Supplied passage:
start
OSR next year

Properjob

Member
Location
Cornwall
I rented some fields out for spuds last year. £350 acre. Fields are utterly shagged and headlands are grim.

Ok it had been a tough year but by the time you take out the lower yield because of the shagged headlands, the extrs cost of having to restructure next year as well I reckon it wouldnt have been £200-50 acre income max. And a cost to the following yield for a year or two.

Dont miss them. Would need £500 acre to do it again

Yep I wouldn't want that situation neither. Potatoes are harvested from mid-April onwards continually through to the Autumn in Cornwall. Salads provide the perfect timing to get OSR established and correct the soil damage. No DAP required, no soil pests, no volunteers to spray. Also sow oil radish cover crops into spud ground, spray off in Feb then tickle with a Carrier then direct drill. We grow OSR so land not suited to other brassicas but many get three crops in one year. Early spuds, followed by Cauli/cabbage followed by SB. The spuds leave plenty of phosphate behind, the Brassica boys plenty off lime and N. Normally very high SB yields following a very profitable double break for no work or risk, other than perhaps a mess to sort. A pass with a Sumo/Topdown is not really that expensive compared to the overheads saved and higher margins returned. For some to adopt a full approach to direct drilling would make no sense in certain parts of the country. Every business is different and so are farms and different areas of the country.
end
Short exercise A: Please put the part of the listing that starts with the line containing "You are a GUI" and runs to the end of the listing into a Markdown table with the columns Row and Line, skipping blank lines. Leave the pictures out of the table.
The listing has no connection to the forum post.

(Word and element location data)
start
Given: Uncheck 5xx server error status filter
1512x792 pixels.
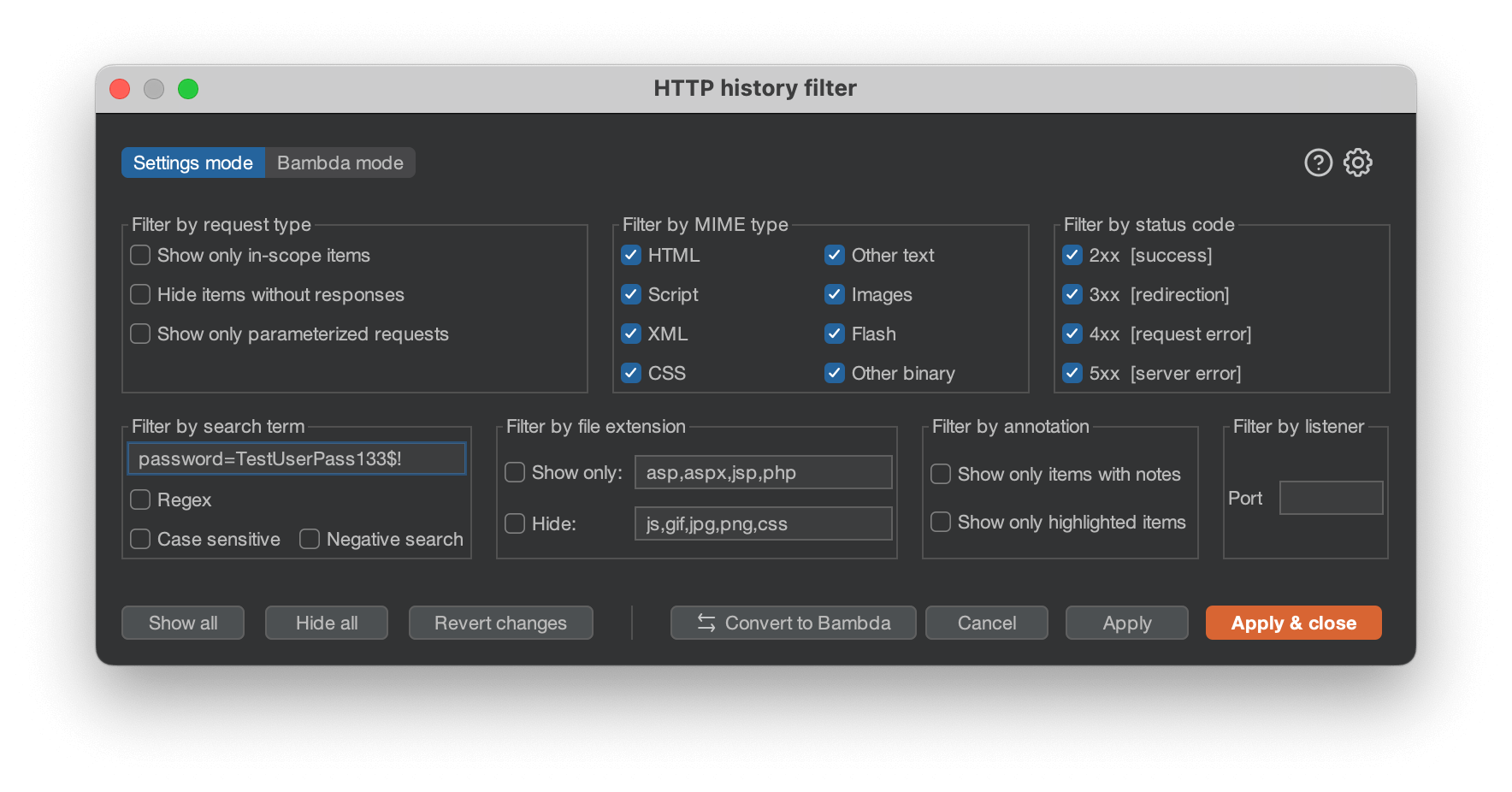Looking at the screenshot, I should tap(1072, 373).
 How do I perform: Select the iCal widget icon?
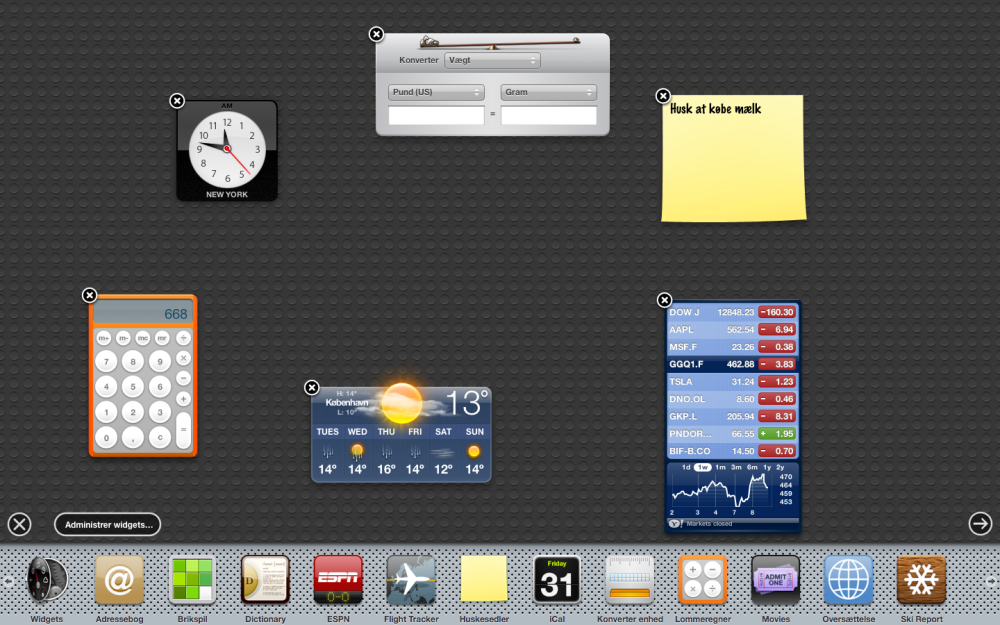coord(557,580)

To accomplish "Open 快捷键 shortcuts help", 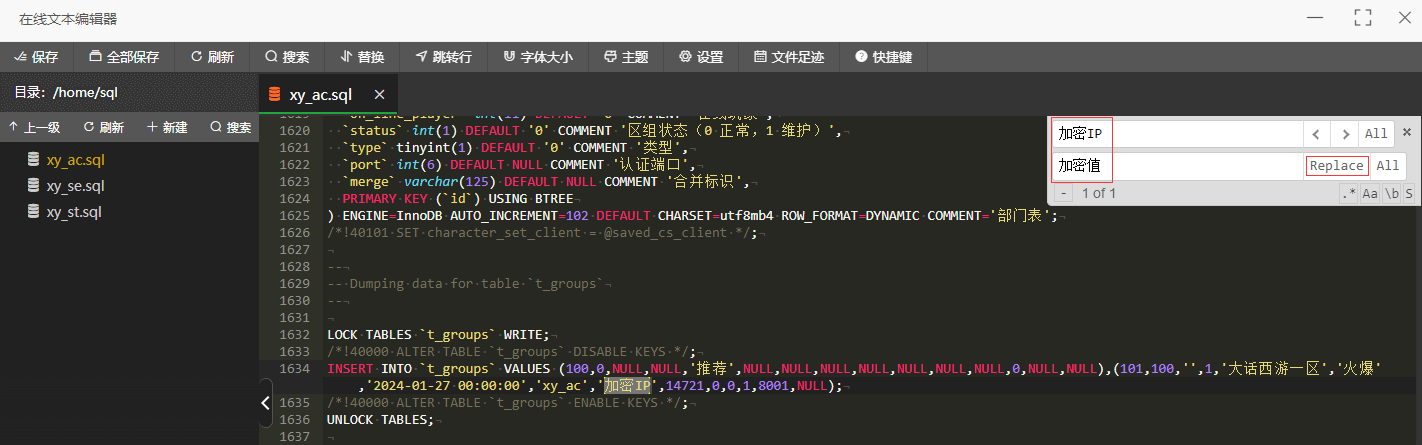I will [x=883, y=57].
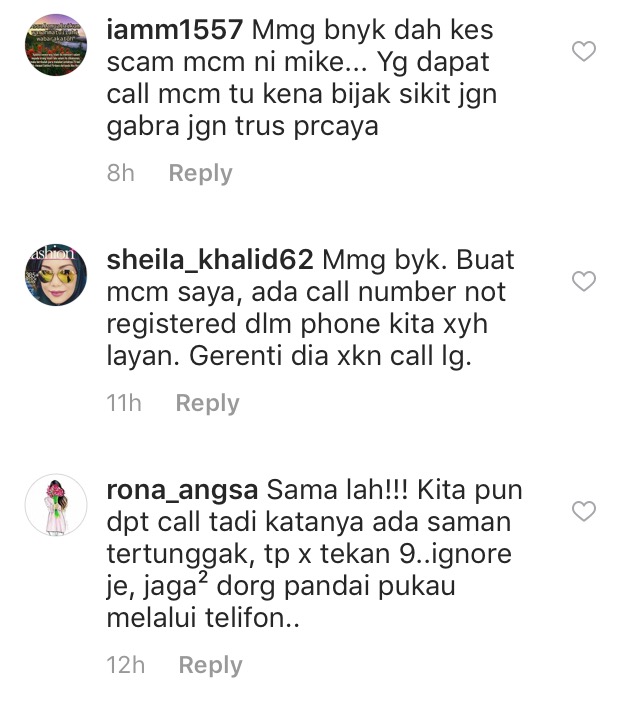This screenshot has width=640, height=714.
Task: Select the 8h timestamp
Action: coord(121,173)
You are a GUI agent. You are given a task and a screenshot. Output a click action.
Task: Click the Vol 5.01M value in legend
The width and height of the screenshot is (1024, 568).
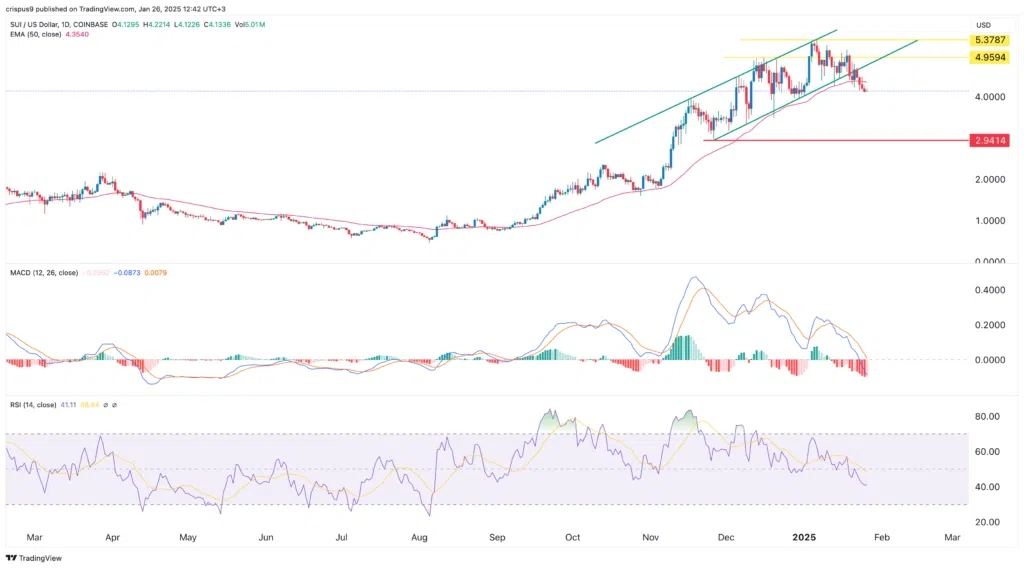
end
Short exercise B: In the forum post, what rate per acre did the poster get for renting fields out for potatoes?

Task answer A:
| Row | Line |
|---|---|
| 1 | You are a GUI agent. You are given a task and a screenshot. Output a click action. |
| 2 | Task: Click the Vol 5.01M value in legend |
| 3 | The width and height of the screenshot is (1024, 568). |

Task answer B: £350 an acre.